In September 600 people attended Hines’s funeral, almost as many went to a memorial service, and at Silverstone in October people gathered at the BRDC clubhouse for a final farewell to the man who took karting from a little-known backwater to the world stage.

On a sunny autumn day in Northamptonshire beers were drunk, tears were shed, ever more torrid tales were told and memories swirled around Silverstone as his mates and rivals cheered Hines around his final lap. They came to remember him, not only as a friend but as one of the great movers and shakers in the motor racing business. To remember him as he would have wanted, swapping stories of battles on the track and looking forward to a future for their sport which would not have been possible without him.

This was a salute to Mr Karting, the man who made it possible for young racers to realise their dreams.

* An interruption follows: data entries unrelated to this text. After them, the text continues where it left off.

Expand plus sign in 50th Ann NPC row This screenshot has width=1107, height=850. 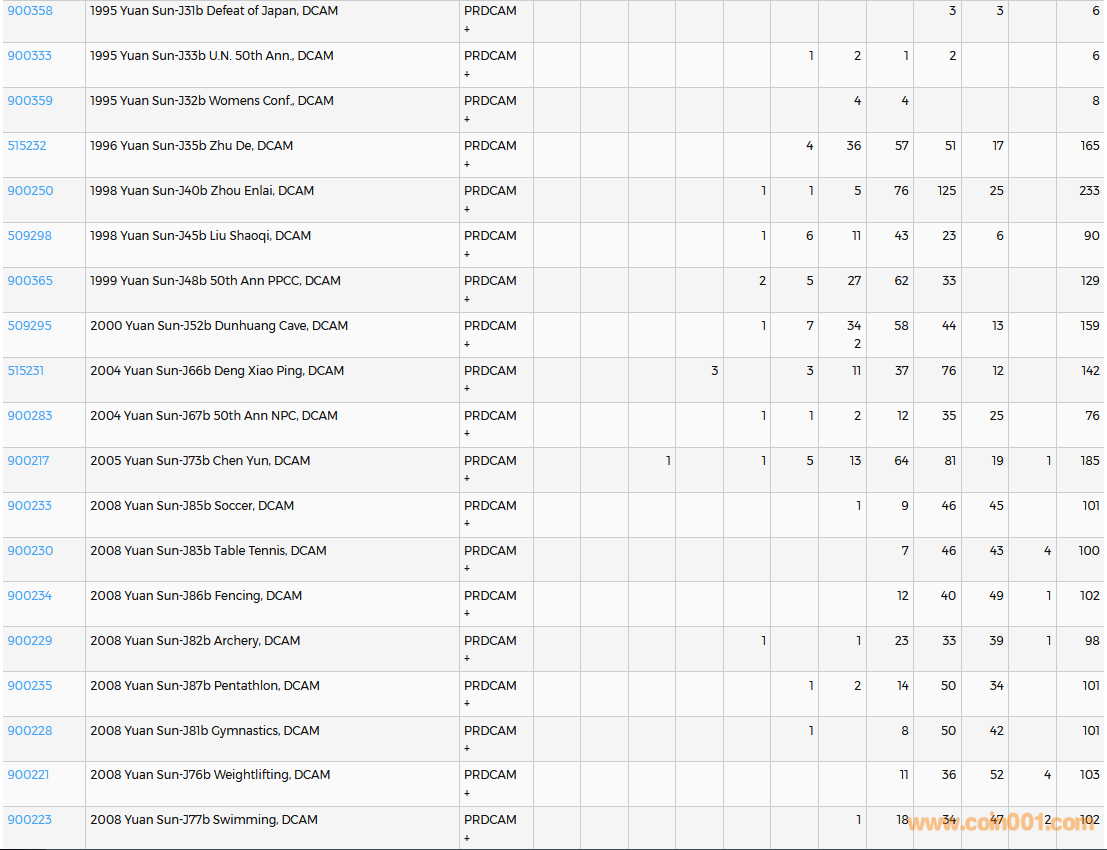(x=467, y=434)
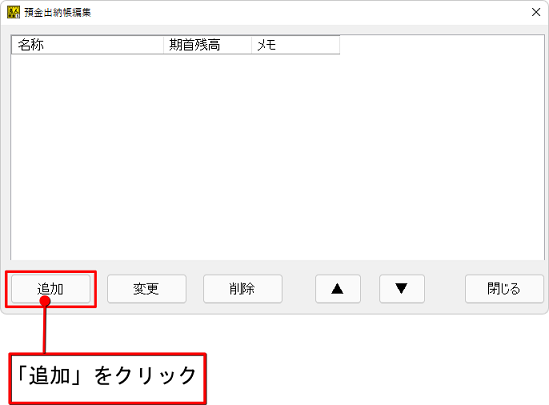Screen dimensions: 549x405
Task: Click the empty white list area
Action: pos(277,158)
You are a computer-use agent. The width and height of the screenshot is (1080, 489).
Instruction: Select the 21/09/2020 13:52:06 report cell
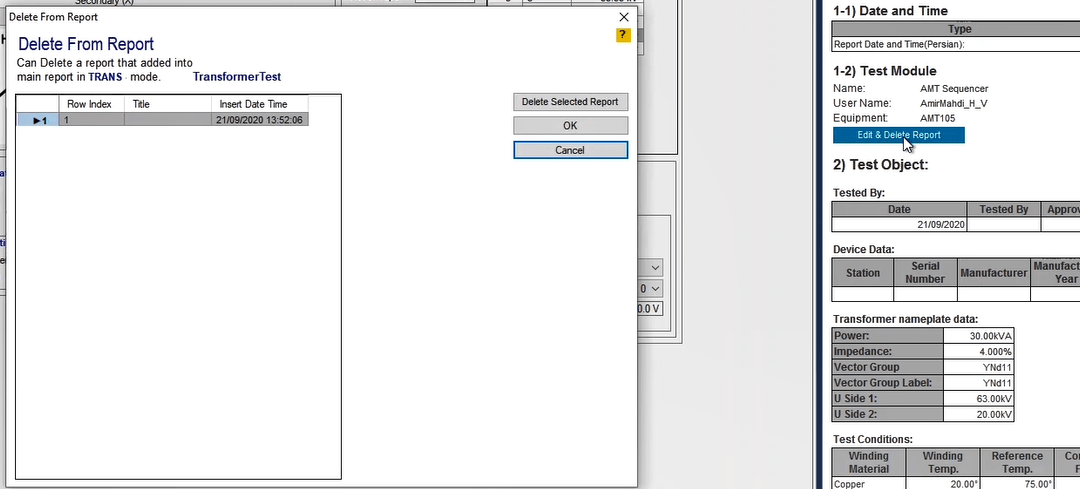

Hines was their mentor and a solid pair of shoulders to shove them toward stardom. It is an amazing fact that ZIP Cadet karts have dominated every major championship for the last 15 years, constantly developed by the Young Guns team, an outfit that is generally accepted to be the most influential in Junior kart racing to this day. Lewis Hamilton’s boyhood victories came aboard a ZIP Cadet, and the machine is still the equipment of choice for five- to eight-year-olds who dream of following in his footsteps. Under-18 World Champion Jake Dennis and Tom Harvey, the Super 1 Cadet Champion, are just two of many talented youngsters who looked to Hines as their guru as they learnt how to race and win.

Consider also the involvement of F1 supremo Bernie Ecclestone, whose patronage of Formula Kart Stars, a programme run by Anthony Hamilton and former kart champion Carolyn Grant-Sale, is yet another endorsement of a sport that he knows will supply the World Champions of the future.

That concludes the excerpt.